本文 -
****************

村田沙耶香さんから、学校が苦しかった中3の自分へ 「心は秘密」
作家の村田沙耶香さんは、中学3年生の時、友達との関係に深く悩んでいたといいます。今の自分から当時の自分に伝えたいことや、つらかった当時、支えになった本を聞きました。
――「個性」という言葉に、子ども心に違和感があったそうですね。
私が中学生ぐらいのころ、先生が「個性」という言葉を急に言い出した記憶があります。
朝礼や学年集会での話で、先生がコセイ、コセイと繰り返しおっしゃっていて、違和感を抱きました。
それまでは、子どもたちには無個性でいてほしいという雰囲気だったので唐突で、おそらく、あまりに突拍子がないと排除されて、程よい範囲で見せてくれというものなのかな、と子どもなりに感じました。
そういう、先生の都合のいい範囲での「個性」は、「無個性」で満足できない大人たちを喜ばせてほしいという押し付けに思えてしまい、苦しかったです。
「生きのびた」と思った日
――休み明けは、学校に行きたくないと言う子どもたちも多くいます。
その気持ちはとてもよくわかります。
私が一番学校がつらかったのは中3のときでした。友達のグループに無視されてしまい、家も安全な場所とは感じられませんでした。
学校に行かないと家族が許してくれないと思い込んでいましたが、いま思えば、ほかの選択肢もあったかもしれません。
相談機関に電話をかけましたが、自分の状況がうまく伝えられず、「大丈夫です」と切ってしまいました。
希死念慮があり、同時に生への執着が強くあったので、「死ぬ日」を決めて、あと99日、あと98日、と数えながら生き延びていました。
――当時のつらい状況は、どう変わっていったのでしょうか。
進学した高校には、同じ中学の人が1人もいなかったんです。

****************

一覧 -
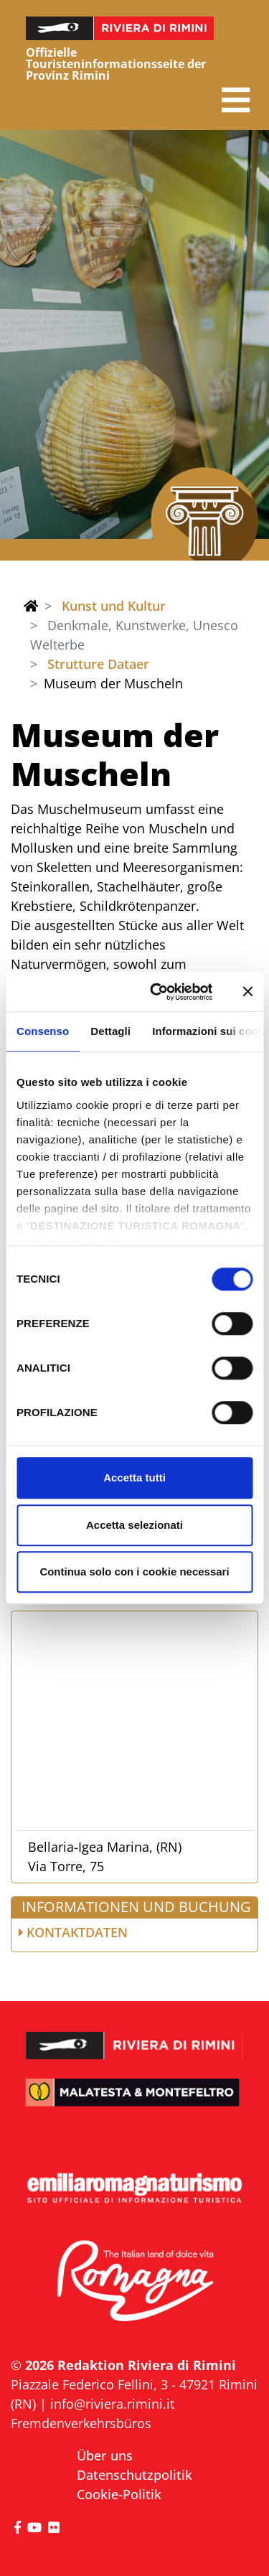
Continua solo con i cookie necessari (134, 1571)
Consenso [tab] (42, 1031)
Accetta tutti (134, 1477)
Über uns (105, 2455)
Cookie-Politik (119, 2494)
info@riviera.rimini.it (112, 2403)
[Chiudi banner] (247, 992)
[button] (236, 100)
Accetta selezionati (134, 1525)
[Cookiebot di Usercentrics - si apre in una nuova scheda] (157, 992)
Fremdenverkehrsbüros (81, 2423)
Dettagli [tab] (110, 1031)
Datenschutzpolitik (134, 2474)
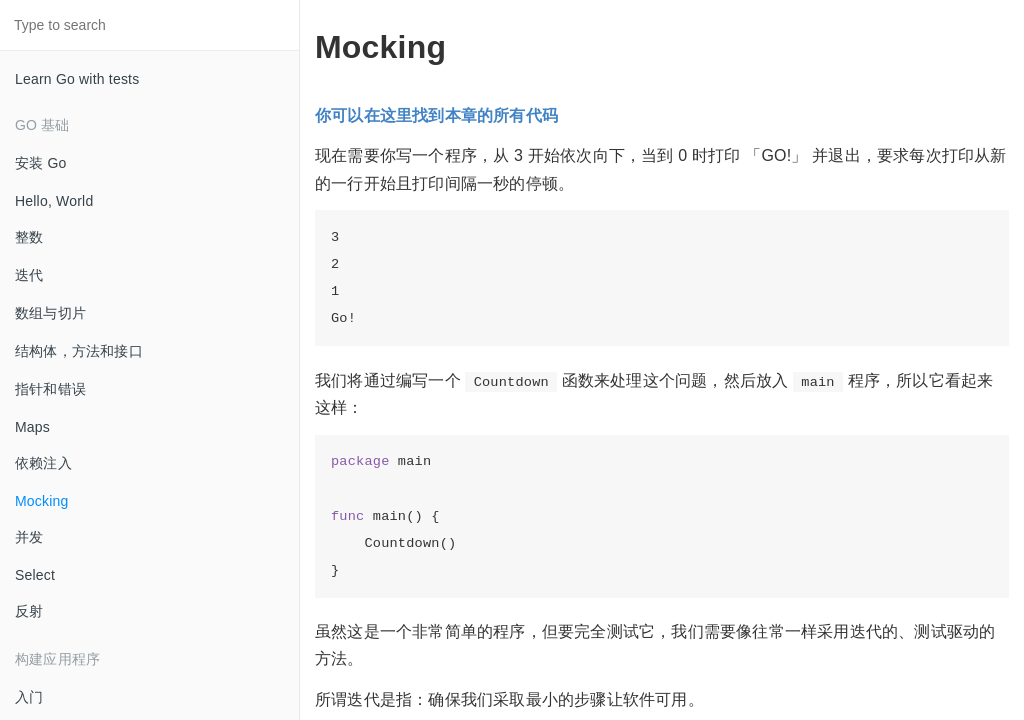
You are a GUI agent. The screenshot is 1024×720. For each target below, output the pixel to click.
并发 (29, 537)
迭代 (29, 275)
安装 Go (41, 163)
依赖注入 (43, 463)
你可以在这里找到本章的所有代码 (436, 115)
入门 (29, 697)
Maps (32, 427)
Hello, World (54, 201)
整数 (29, 237)
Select (35, 575)
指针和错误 (50, 389)
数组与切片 (50, 313)
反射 (29, 611)
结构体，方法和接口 (79, 351)
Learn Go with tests (77, 79)
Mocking (42, 501)
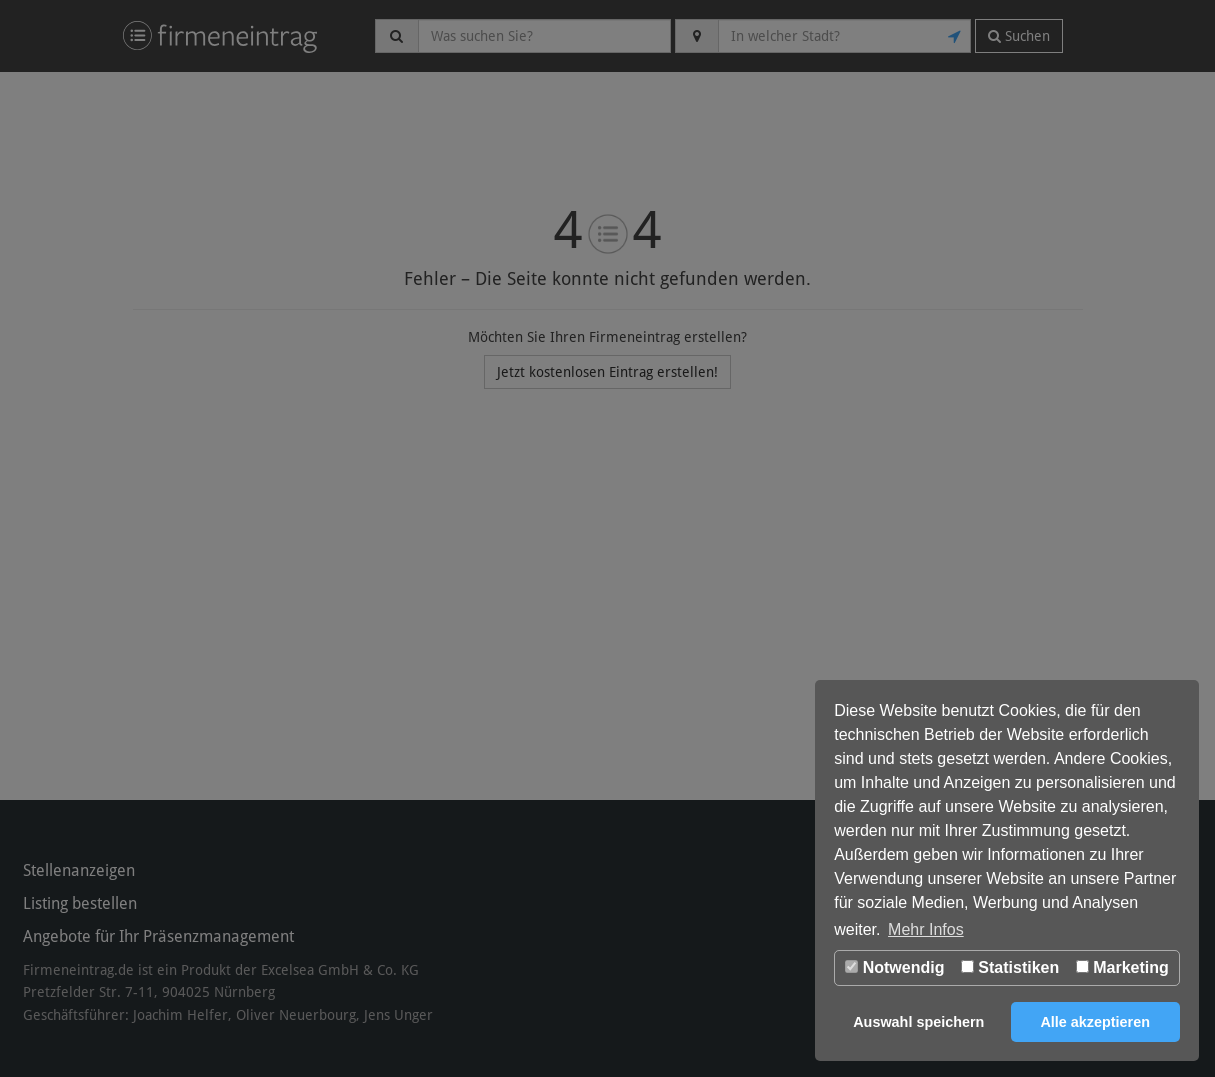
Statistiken (1010, 967)
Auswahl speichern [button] (918, 1022)
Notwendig (894, 967)
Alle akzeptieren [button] (1095, 1022)
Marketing (1122, 967)
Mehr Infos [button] (926, 929)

****************

やること -
a. 村田沙耶香さんのインタビューで、聞き手が村田さんに向けた言葉を、そのままの形ですべて書き出してください。
b. 村田沙耶香さんのインタビューによると、村田さんが相談機関に電話をかけたとき、どうなりましたか。
c. 村田沙耶香さんのインタビューを、最後の文のあとから書き継いでください。
この一覧は、別のところから持ってきたものです。

こたえ -
a.
- 「個性」という言葉に、子ども心に違和感があったそうですね。
- 休み明けは、学校に行きたくないと言う子どもたちも多くいます。
- 当時のつらい状況は、どう変わっていったのでしょうか。

b. 自分の状況がうまく伝えられず、「大丈夫です」と言って電話を切ってしまいました。

c.
卒業したらもう中学の人と会わなくてすむと思い、卒業した日は、制服も、毎日毎日「あと○日」と書いていたカレンダーも捨てて、「生き延びた」と思いました。
当時の自分に唯一言えるとしたら
――つらかった時の自分にいま何か言うとしたら、こう言いたいということはありますか。
当時、自分として最善の手段はとっていて、試行錯誤して生き延びていたと思います。
もちろん、相談できる大人がいたらよかったとは思います。ただ話を聞いてくれる大人は私の周りにはいませんでした。
心療内科に行きたくて、タウンページを切り抜いて定期入れに入れていたんですが、保険証を使ったら親に知られてしまうと思って行けませんでした。
あのころ、行っていればよかったということは当時の自分には言いたいと思います。
大学を卒業して、心療内科に行って、いろんなことが精神的によくなりました。秘密が守られる環境下でプロに見てもらうだけでも、全然違うと思います。
――ご自身が子どものころ、読書は支えになっていましたか。
私の場合、とにかく生きづらくて、苦しくて、読書をすることで、本の中には自分と同じ痛みを抱えた人たちがたくさんいて落ち着く感覚がありました。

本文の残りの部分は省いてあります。